Distributed Systems project

A web-based platform for comparing Apache big data processing frameworks

DEMO:

http://138.197.175.19:5000

Setup instructions

Hadoop: HadoopFiles/README.md

Storm: StormFiles/StormSetup.md

Samza: SamzaFiles/SamzaSetup.md

Spark: SparkFiles/README.md

Flink: FlinkFiles/README.md

Server API (exec_api)

This is a NodeJS application that is put into each server's machine and will call the appropriate shell files when invoked.

Prerequisites

  • Install NodeJS on the server
  • Run npm install on exec_api folder.
  • Run npm start, and the API will run on port 3000.

User interface (userinterface)

This is another NodeJS application that can run on localhost to show the test data.
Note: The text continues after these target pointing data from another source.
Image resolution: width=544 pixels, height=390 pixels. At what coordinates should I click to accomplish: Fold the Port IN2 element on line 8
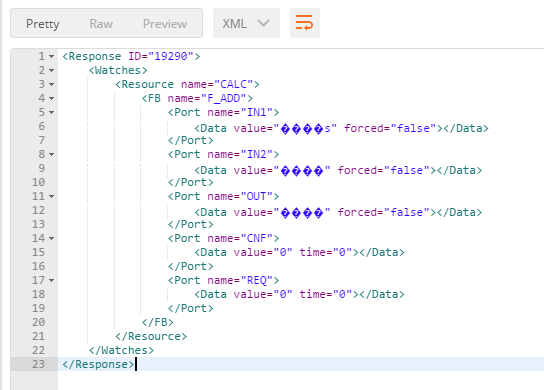click(x=51, y=154)
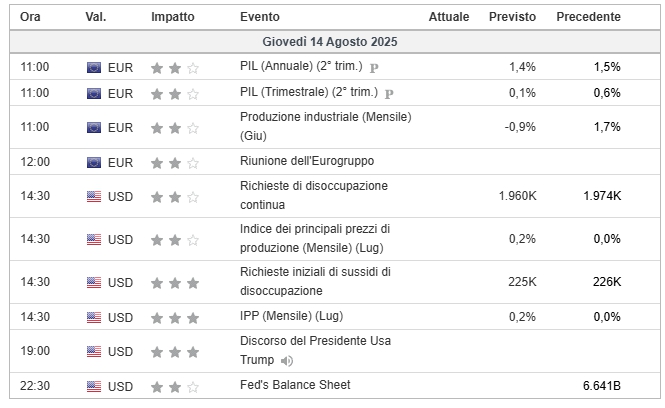Click the preliminary P icon beside PIL (Annuale)
The width and height of the screenshot is (665, 408).
[374, 68]
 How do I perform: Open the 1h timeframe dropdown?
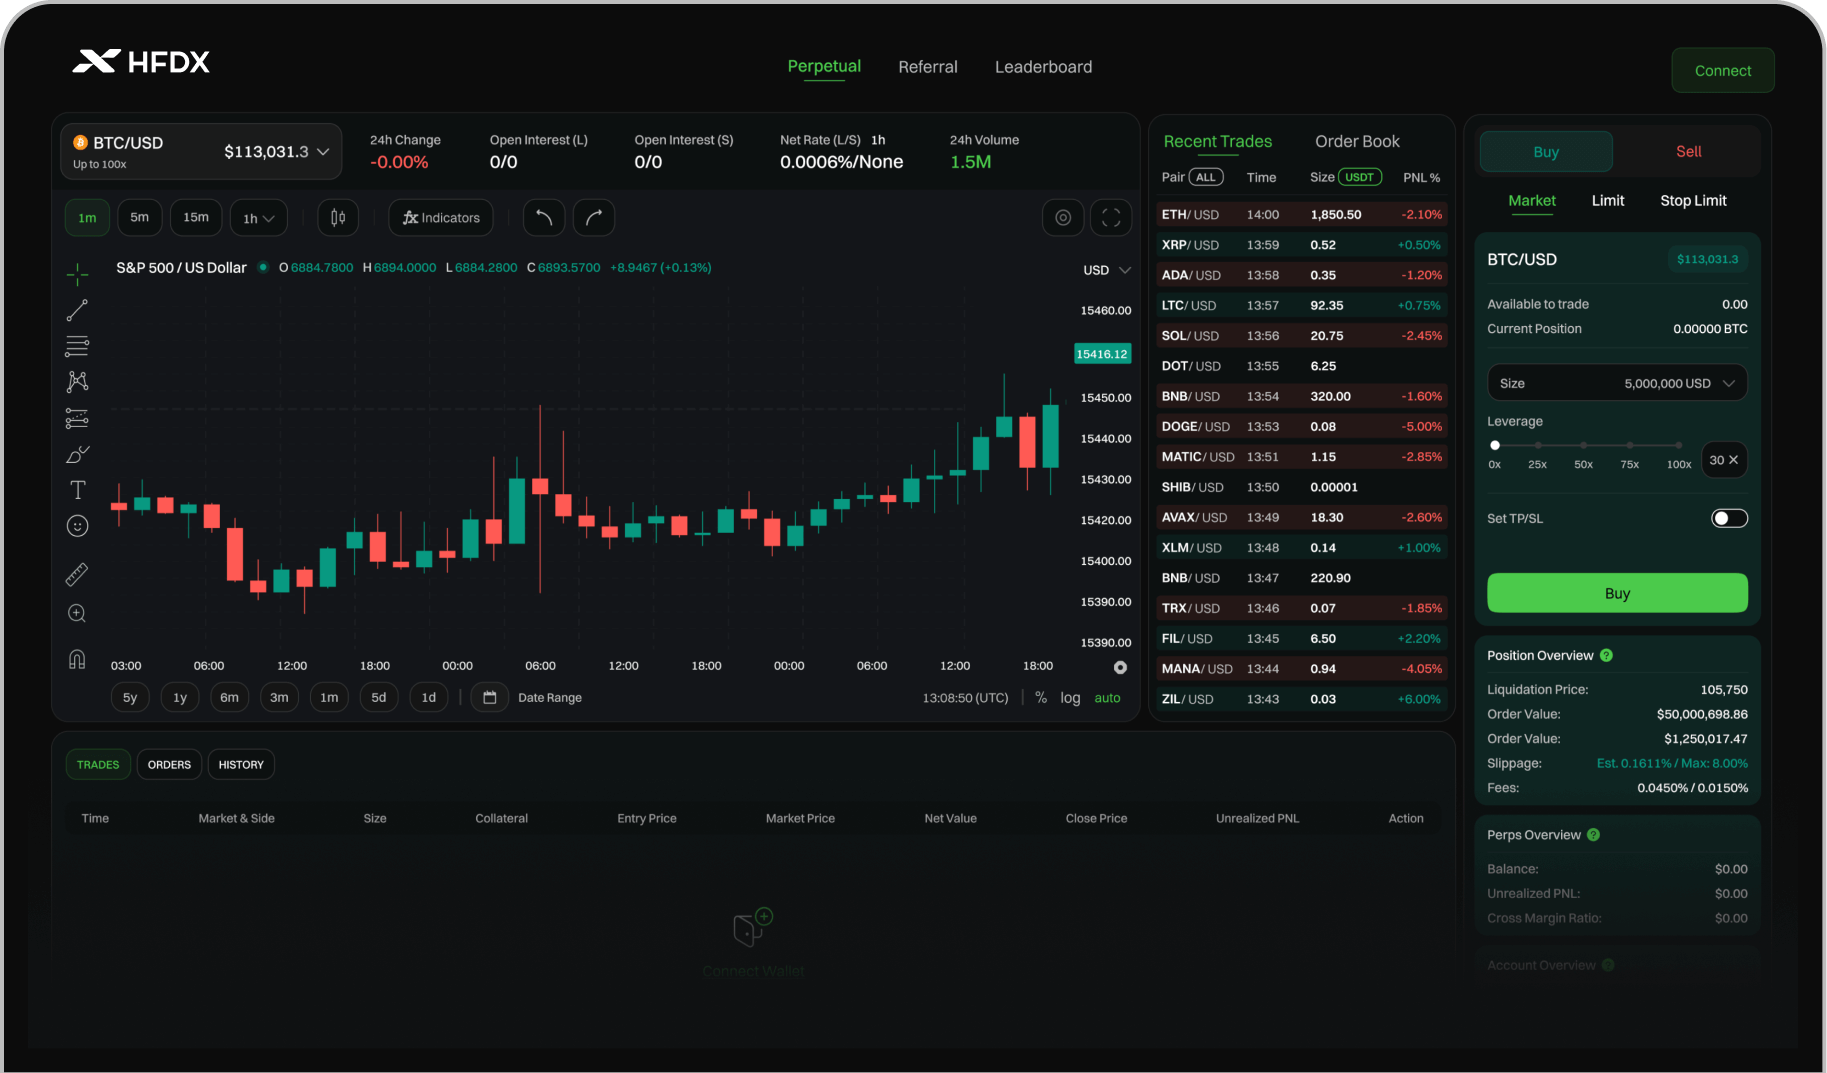tap(258, 217)
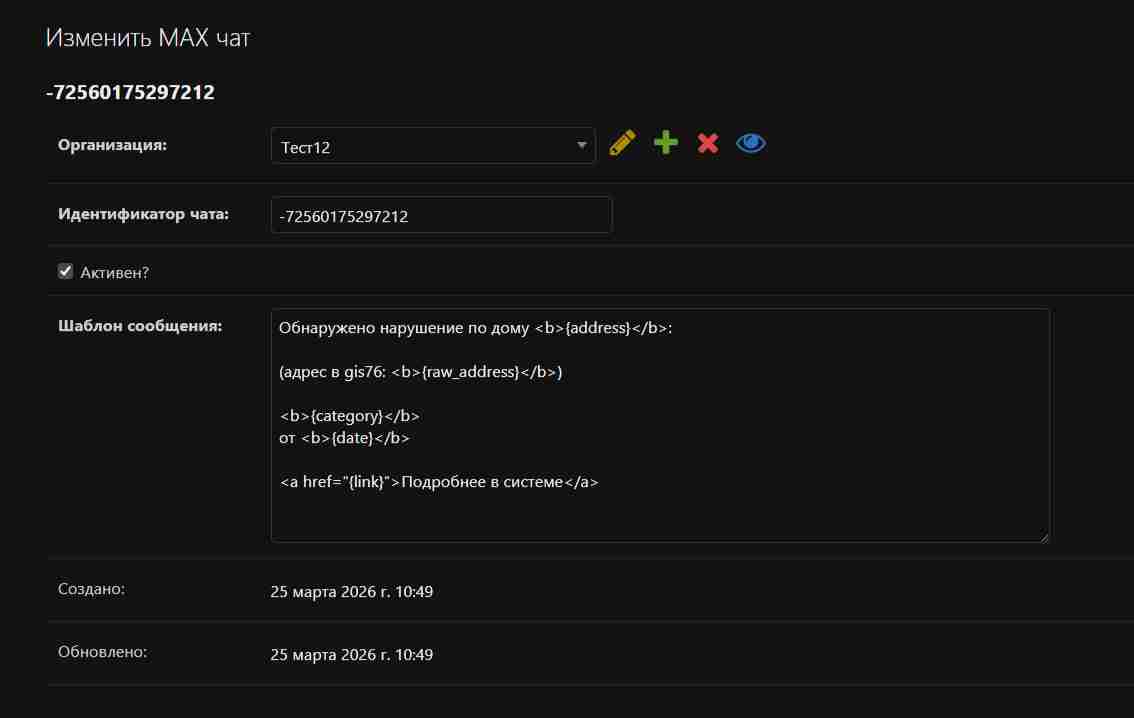Click the Изменить MAX чат page heading
This screenshot has height=718, width=1134.
click(x=148, y=38)

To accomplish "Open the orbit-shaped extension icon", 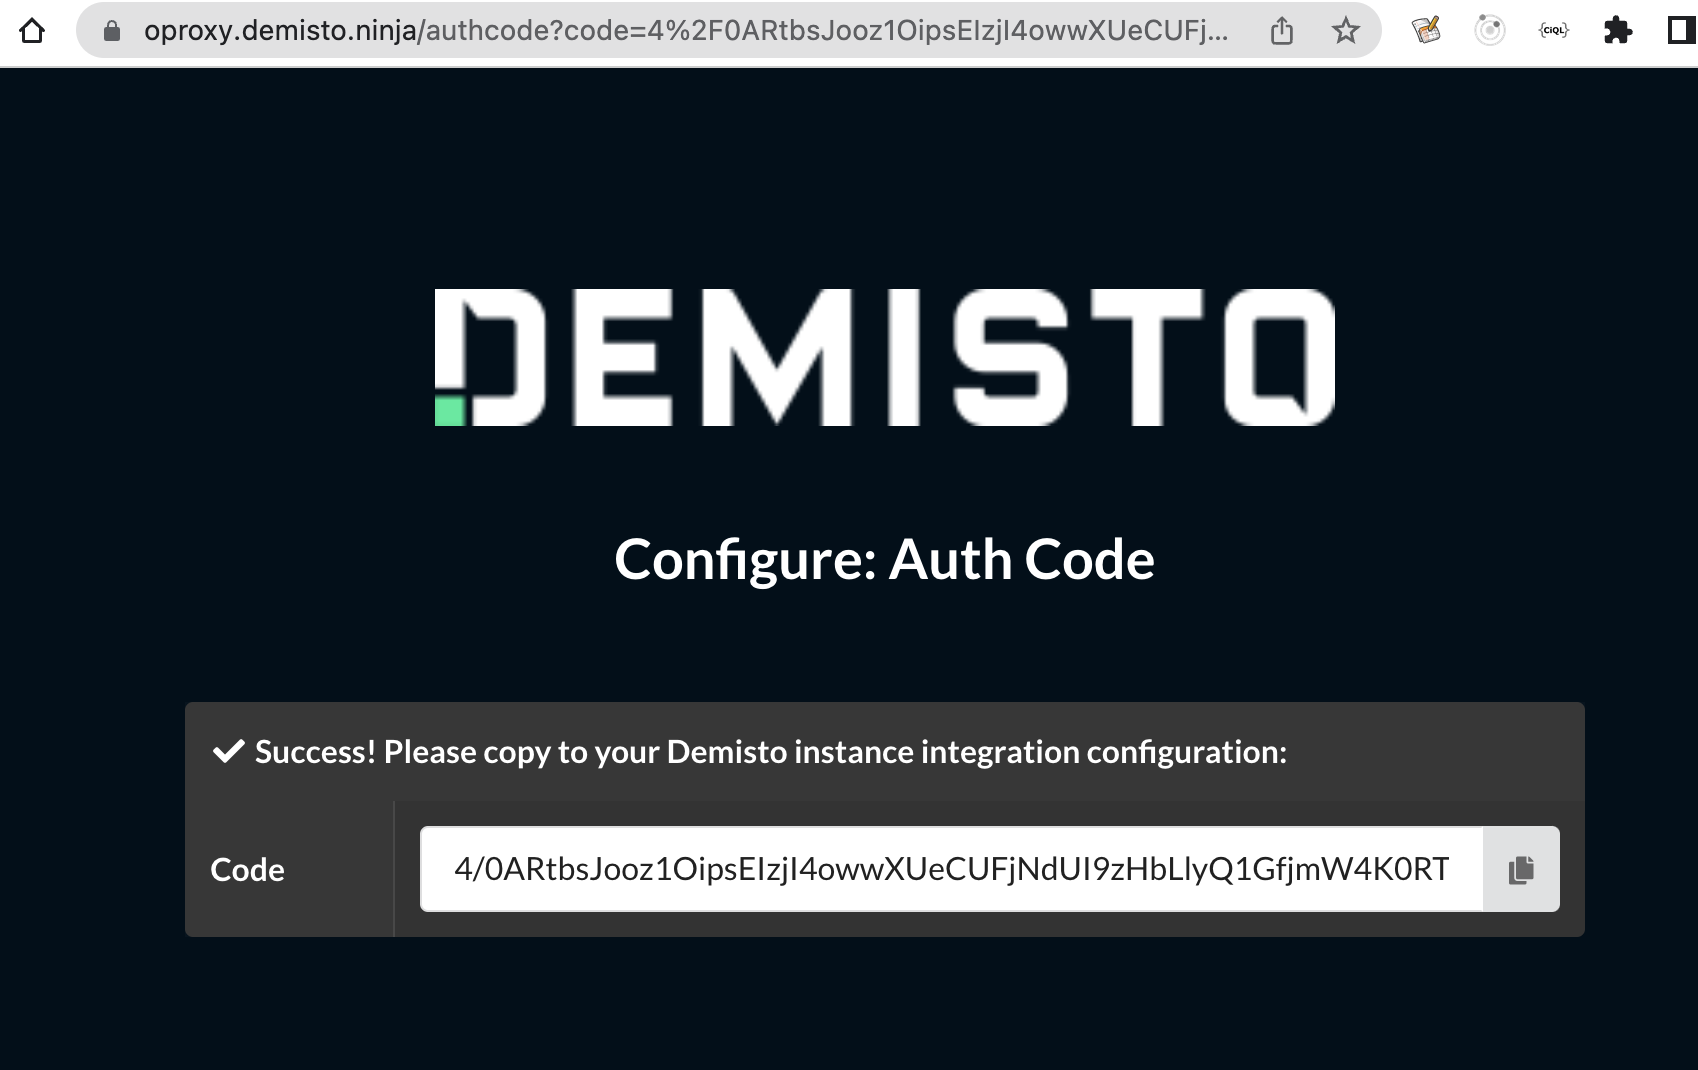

The historical data will not be available for a client immediately, as the historical data is stored in a local database when the servers run, so if you want to see the data we used, you will need to insert the data from stats_raw.xlsx manually. The application uses PostgreSQL, so you will need to insert the SQL file manually. [For more info. please look at Data section]

Prerequisites

  • Install NodeJS on the machine that will run the site.
  • Run npm install on userinterface folder to install packages.
  • Run npm start ./bin/www and it will run on port 3000.
  • Goto URL: http://localhost:3000 on browser to test the interface.

Data

The historical data that we use is available in the data&graphs/stats_raw.xlsx file. This data was gathered over 10 runs for each server and measured CPU usage and memory usage. Usages were polled once every second.

  • Use data&graphs/gathered_historical_data.sql to insert historical data into the database.